Ask HN: What project (not launched yet) are you working on at the moment? - sideproject

Would love to find out what people are (quietly) working on at the moment! Something that hasn&#x27;t launched yet! :) Maybe you don&#x27;t want to give details, but how about a teaser?
======
basicallydan
A pub/bar crawl iPhone app which uses London Underground lines for routes. The
code is all up on GitHub [1] if you'd like to build and try it out, but if
you'd like to just see how I did the interaction (I'm quite pleased with how
slick it's turned out) here is a not-too-out-of-date gif I put on dribbble:
[http://dribbble.com/shots/1326115-London-Pub-Crawl-
Interacti...](http://dribbble.com/shots/1326115-London-Pub-Crawl-Interaction)
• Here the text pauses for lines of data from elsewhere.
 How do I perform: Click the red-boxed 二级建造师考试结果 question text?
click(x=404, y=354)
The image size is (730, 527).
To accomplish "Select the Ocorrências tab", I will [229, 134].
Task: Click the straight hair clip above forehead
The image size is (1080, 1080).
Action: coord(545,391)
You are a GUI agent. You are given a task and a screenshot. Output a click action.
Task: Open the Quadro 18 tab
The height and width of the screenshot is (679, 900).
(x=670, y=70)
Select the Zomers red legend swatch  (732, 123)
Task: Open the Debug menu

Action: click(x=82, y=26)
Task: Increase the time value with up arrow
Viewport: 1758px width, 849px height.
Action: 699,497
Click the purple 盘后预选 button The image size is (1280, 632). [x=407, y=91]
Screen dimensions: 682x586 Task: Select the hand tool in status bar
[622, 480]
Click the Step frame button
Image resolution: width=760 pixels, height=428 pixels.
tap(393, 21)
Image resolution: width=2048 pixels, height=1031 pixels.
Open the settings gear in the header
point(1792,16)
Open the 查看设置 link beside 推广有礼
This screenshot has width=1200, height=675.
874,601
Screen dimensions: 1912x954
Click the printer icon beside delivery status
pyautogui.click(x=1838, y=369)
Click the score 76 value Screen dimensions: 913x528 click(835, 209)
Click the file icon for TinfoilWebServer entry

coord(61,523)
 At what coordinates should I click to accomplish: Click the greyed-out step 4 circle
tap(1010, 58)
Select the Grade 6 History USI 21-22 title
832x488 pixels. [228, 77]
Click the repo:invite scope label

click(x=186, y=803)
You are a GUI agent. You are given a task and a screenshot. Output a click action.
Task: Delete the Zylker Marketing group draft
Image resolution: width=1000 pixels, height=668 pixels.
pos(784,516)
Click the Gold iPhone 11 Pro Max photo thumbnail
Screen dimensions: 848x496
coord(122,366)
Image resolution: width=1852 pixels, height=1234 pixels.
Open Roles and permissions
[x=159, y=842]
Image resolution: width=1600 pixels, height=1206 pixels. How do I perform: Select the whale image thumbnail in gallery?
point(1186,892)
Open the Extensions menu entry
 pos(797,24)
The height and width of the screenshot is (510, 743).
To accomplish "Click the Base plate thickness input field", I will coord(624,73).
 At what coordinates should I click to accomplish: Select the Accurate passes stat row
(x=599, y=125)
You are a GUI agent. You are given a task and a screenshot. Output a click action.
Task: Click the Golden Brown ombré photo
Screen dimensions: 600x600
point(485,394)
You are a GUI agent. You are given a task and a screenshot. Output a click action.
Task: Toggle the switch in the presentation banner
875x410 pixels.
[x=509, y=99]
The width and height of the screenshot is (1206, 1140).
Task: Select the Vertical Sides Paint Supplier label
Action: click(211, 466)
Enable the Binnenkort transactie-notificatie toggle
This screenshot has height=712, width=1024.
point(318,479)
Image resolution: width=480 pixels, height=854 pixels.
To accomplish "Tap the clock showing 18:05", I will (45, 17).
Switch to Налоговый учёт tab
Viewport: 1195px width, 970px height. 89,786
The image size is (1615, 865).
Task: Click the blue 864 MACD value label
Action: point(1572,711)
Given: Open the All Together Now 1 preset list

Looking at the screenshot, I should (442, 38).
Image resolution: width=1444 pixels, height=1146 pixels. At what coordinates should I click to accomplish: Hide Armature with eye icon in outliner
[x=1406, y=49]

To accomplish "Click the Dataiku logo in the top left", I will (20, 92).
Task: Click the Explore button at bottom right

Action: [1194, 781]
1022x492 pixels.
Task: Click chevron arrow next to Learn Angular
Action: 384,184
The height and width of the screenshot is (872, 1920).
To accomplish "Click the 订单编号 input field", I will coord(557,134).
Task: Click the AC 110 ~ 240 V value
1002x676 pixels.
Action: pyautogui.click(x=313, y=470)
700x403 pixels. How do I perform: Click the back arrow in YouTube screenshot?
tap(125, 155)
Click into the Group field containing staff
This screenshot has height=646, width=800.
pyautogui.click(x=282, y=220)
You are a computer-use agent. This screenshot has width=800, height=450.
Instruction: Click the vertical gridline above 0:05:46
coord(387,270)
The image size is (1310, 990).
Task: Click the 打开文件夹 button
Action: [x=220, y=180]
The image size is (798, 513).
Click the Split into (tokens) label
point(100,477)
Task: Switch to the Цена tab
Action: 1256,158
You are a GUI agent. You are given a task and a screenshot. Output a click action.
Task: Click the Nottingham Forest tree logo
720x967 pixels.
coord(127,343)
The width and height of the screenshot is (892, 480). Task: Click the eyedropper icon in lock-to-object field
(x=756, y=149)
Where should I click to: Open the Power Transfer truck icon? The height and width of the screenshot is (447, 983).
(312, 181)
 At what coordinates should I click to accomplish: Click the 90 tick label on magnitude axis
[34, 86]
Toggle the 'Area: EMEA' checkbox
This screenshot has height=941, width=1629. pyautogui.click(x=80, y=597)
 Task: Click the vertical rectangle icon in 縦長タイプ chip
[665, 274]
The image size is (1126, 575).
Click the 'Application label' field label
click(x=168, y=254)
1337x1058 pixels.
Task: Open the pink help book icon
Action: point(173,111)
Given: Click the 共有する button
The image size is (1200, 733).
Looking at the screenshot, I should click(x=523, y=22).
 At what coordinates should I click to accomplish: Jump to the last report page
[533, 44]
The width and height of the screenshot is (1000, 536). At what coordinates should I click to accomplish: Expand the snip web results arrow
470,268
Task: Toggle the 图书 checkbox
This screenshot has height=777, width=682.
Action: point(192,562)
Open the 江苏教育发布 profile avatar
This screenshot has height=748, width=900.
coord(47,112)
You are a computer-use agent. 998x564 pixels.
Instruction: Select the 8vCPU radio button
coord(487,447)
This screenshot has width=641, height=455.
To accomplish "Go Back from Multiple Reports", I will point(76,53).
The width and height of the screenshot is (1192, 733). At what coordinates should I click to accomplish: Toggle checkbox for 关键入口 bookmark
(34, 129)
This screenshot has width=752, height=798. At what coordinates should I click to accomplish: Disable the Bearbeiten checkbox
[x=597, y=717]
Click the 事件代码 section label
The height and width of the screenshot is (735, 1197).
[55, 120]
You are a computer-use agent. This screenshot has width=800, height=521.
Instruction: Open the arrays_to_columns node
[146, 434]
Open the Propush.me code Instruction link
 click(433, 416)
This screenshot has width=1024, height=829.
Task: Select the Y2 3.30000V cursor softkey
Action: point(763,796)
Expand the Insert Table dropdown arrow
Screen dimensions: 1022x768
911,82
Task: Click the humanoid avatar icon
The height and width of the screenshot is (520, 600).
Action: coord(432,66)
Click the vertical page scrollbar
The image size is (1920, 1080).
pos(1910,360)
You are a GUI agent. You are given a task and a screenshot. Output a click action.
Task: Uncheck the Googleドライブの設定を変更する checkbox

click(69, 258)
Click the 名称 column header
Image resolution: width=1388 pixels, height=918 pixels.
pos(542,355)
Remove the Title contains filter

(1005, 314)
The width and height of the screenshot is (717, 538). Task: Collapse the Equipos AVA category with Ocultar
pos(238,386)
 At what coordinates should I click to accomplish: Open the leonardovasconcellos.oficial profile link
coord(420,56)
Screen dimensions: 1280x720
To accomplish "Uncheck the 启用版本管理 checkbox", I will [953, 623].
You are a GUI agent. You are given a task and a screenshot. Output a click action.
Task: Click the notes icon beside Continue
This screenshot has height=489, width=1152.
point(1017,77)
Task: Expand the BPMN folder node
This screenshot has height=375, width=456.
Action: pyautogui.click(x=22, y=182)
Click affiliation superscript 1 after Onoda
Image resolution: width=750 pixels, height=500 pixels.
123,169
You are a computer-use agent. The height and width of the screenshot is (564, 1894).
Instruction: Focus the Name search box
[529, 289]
[1] [https://github.com/basicallydan/pub-crawl-
london](https://github.com/basicallydan/pub-crawl-london) \- Before anybody
points it out, the API keys I've left in the code will be deleted before I
release this, and I'll use new ones - don't worry :) it's just easier this way
than having to set up some kinda build system for such a small project.

------
adamqureshi
Working on this new project SWEAT ME. PROBLEM: a group of people want to find
the best fitness classes to take and share the class / time / type of class
with friends. I am working on an MVP to make this using FB login / bootstrap 3
/ backbone js. It is for a group of 100 people and all these people work for a
company. Hopefully i want to show the company and at some point have them
endorse the app and use the user data to make better products. I am pursuing
3/4 luxury health clubs for their class schedules.

------
matthewarkin
An old video (vhs) to digital conversion project with a nice little app that
lets you share old memories with friends and family as well as add in a bunch
of "digital" memories, and do cool albums with a TaskRabbit-esque video
editing/media management service.

Law firm brokerage website

I've got an idea for a cool photo management organization tool that I haven't
started working on yet.

------
hhaidar
Let's Chat, a chat app for small teams: [https://github.com/sdelements/lets-
chat](https://github.com/sdelements/lets-chat)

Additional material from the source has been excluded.